Iran to boost nuclear activities, uranium enrichment

Iran already warned in July 2018 that uranium production would increase following the construction of an advanced factory, which would be ready in 10 months.

Satellite image shows a nuclear facility in Iran (photo credit: REUTERS)
Satellite image shows a nuclear facility in Iran
(photo credit: REUTERS)
Iran is ready to boost uranium enrichment, the spokesman for Iran’s Atomic Energy Organization said on Sunday during a visit to a park in Qazvin.
Behrouz Kamalvandi said that this would include boosting uranium enrichment to 190,000 Separative Work Units (SWU).
The announcement could raise concerns in Europe about Tehran’s goals under the Iran deal and comes amid US sanctions that were put in place last year after it withdrew from the deal.
In July, Iran’s supreme leader, Ayatollah Ali Khamenei, warned that Iran would increase its uranium enrichment. “Some European governments expect the Iranian nation to both put up with sanctions and give up its nuclear activities,” he said.

• _Study material_:

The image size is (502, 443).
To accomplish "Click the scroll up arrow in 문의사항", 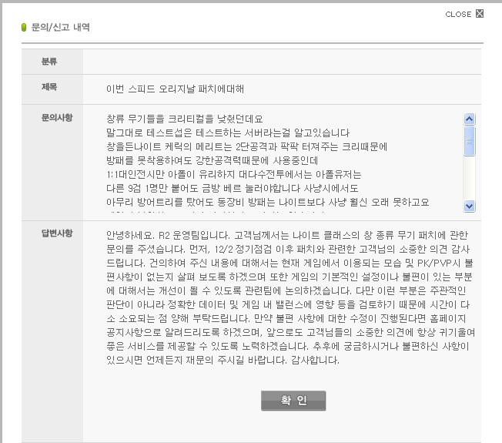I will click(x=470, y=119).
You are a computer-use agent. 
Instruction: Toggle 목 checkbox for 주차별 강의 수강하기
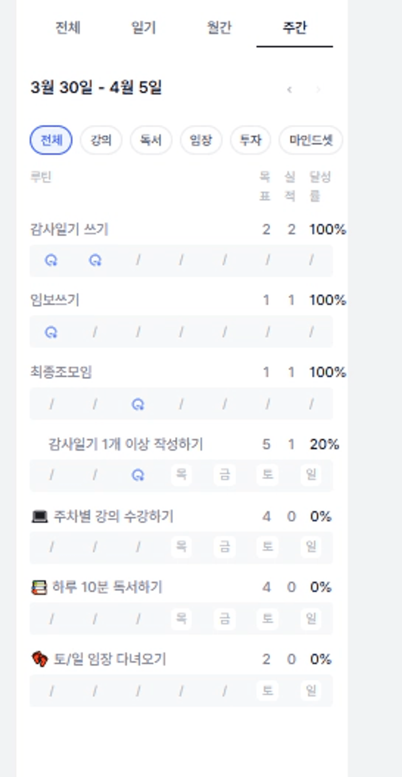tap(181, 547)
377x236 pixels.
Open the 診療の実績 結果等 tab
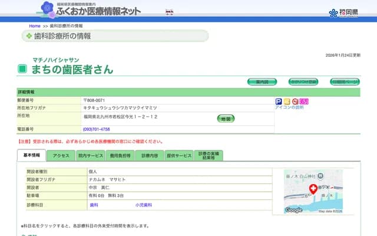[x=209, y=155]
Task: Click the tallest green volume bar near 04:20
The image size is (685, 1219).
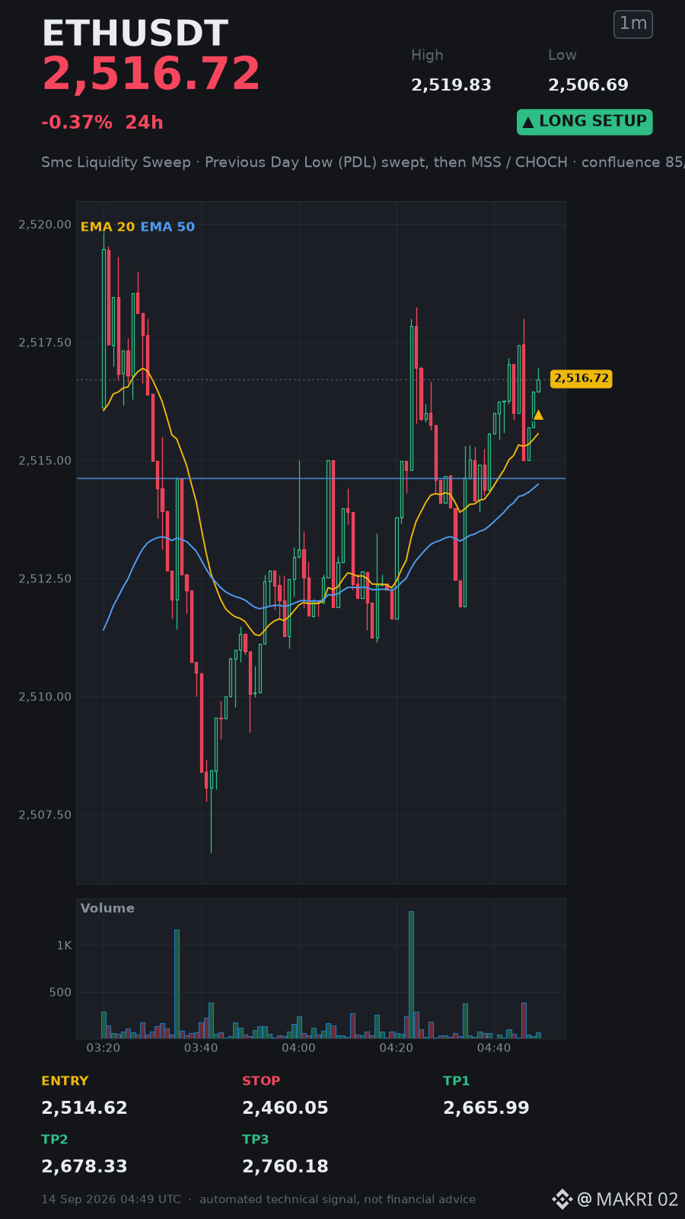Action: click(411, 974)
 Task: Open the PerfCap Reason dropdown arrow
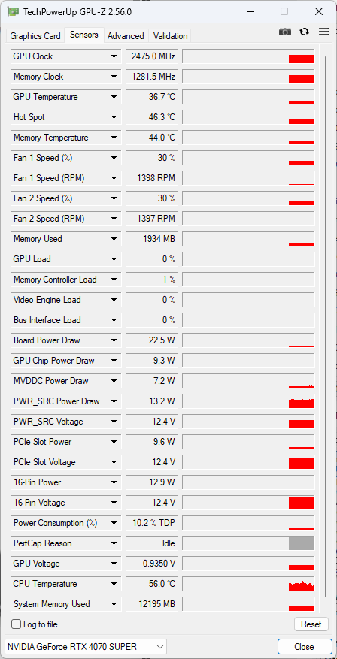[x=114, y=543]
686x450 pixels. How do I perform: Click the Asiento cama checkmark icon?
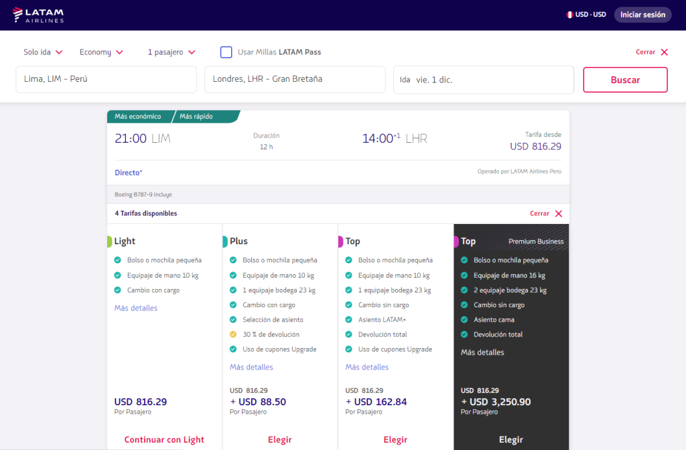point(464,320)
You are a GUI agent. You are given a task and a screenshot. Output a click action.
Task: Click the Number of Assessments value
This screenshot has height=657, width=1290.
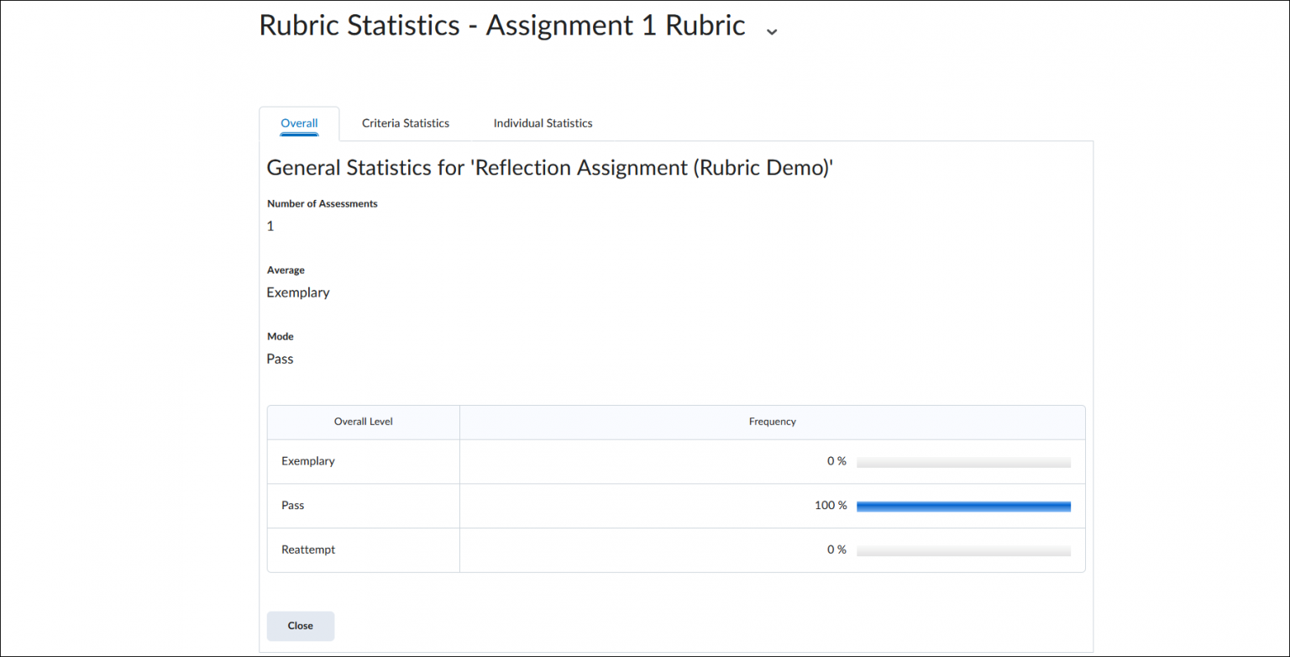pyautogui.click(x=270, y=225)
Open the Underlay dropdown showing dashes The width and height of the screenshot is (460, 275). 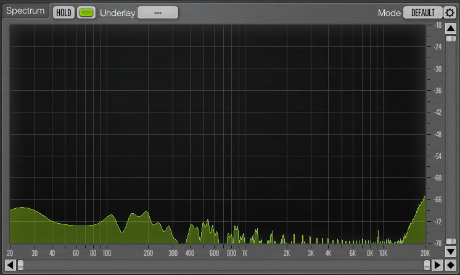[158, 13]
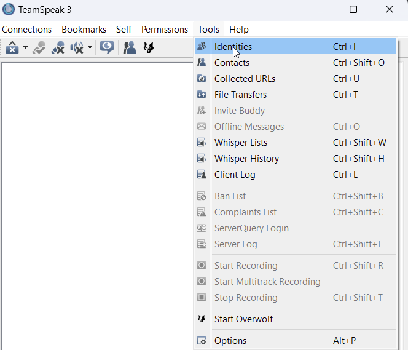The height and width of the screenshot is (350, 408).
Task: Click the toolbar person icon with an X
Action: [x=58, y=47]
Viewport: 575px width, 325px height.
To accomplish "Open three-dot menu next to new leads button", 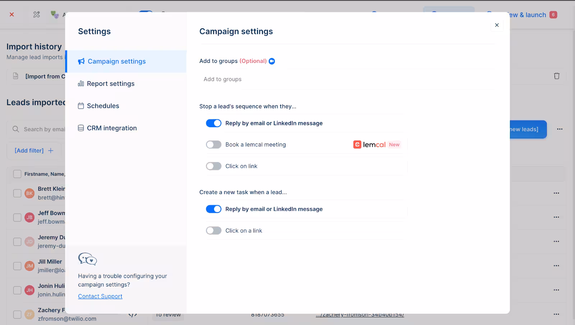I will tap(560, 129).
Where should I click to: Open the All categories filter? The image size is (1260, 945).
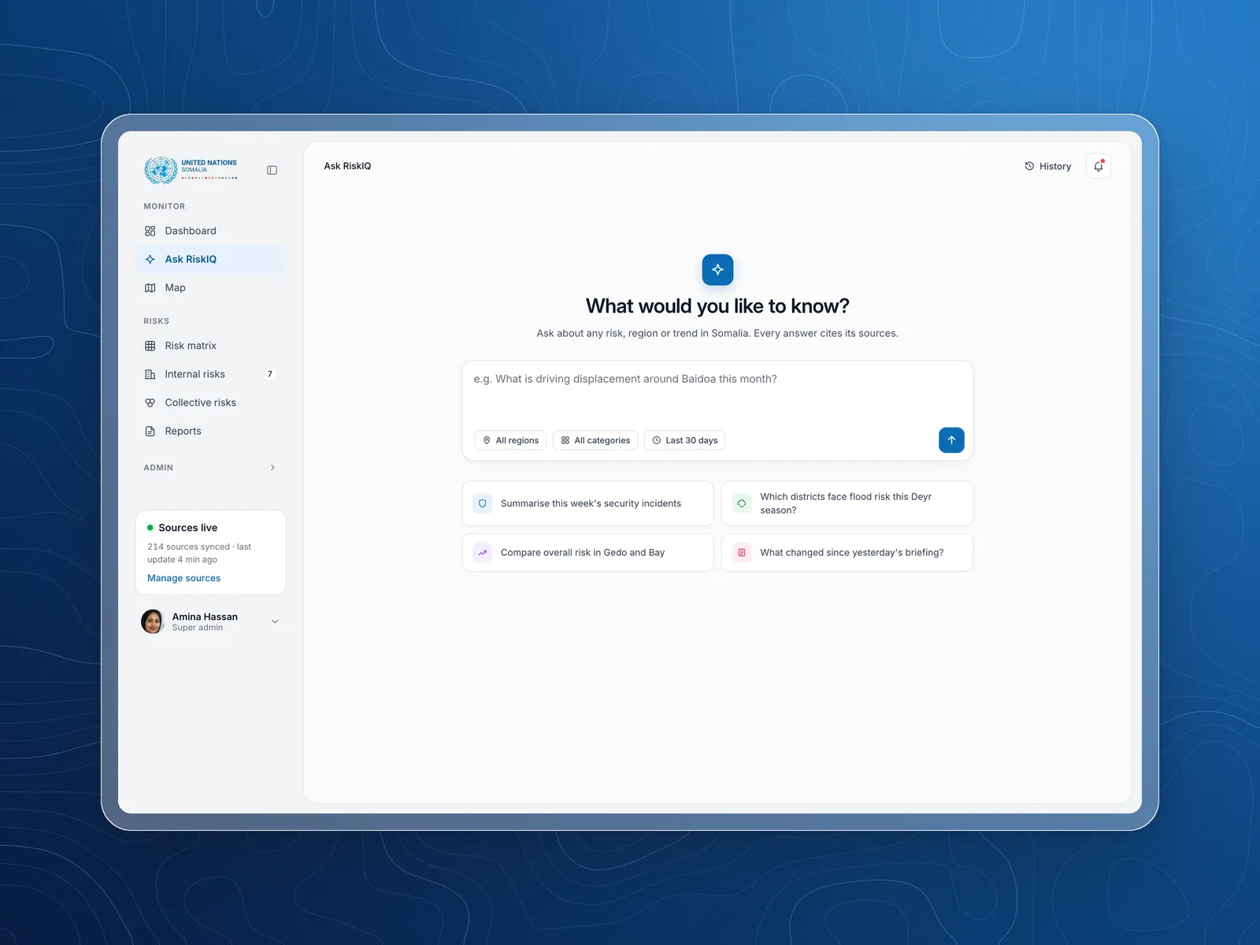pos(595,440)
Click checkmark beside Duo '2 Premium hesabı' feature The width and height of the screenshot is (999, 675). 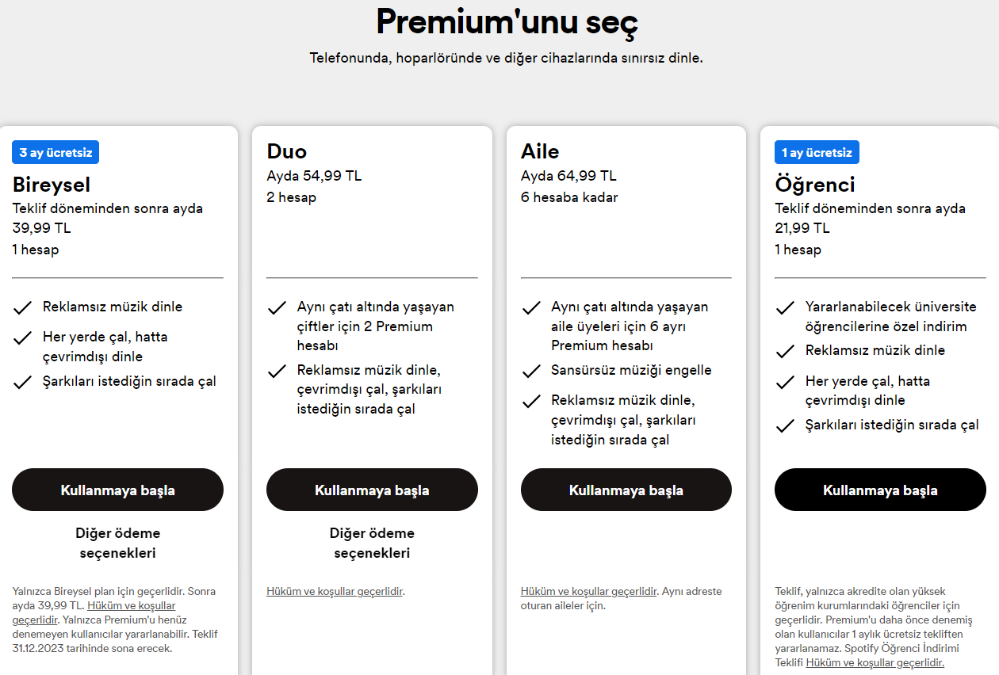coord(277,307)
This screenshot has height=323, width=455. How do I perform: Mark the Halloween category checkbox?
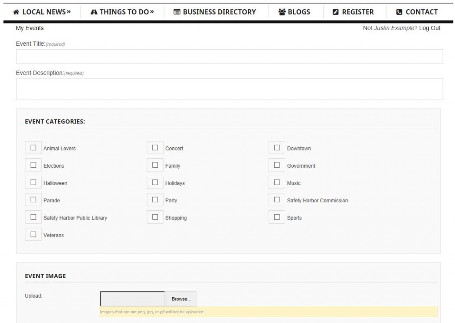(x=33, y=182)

• _Apply what you read_:
(a) In the Iran nuclear article, what level did Behrouz Kamalvandi say the uranium enrichment boost would reach?
(b) Repeat word for word the stretch of the Iran nuclear article from "Iran to boost" through "park in Qazvin.".

• _Outputs in order_:
(a) 190,000 Separative Work Units (SWU).

(b)
Iran to boost nuclear activities, uranium enrichment

Iran already warned in July 2018 that uranium production would increase following the construction of an advanced factory, which would be ready in 10 months.

Satellite image shows a nuclear facility in Iran (photo credit: REUTERS)
Satellite image shows a nuclear facility in Iran
(photo credit: REUTERS)
Iran is ready to boost uranium enrichment, the spokesman for Iran’s Atomic Energy Organization said on Sunday during a visit to a park in Qazvin.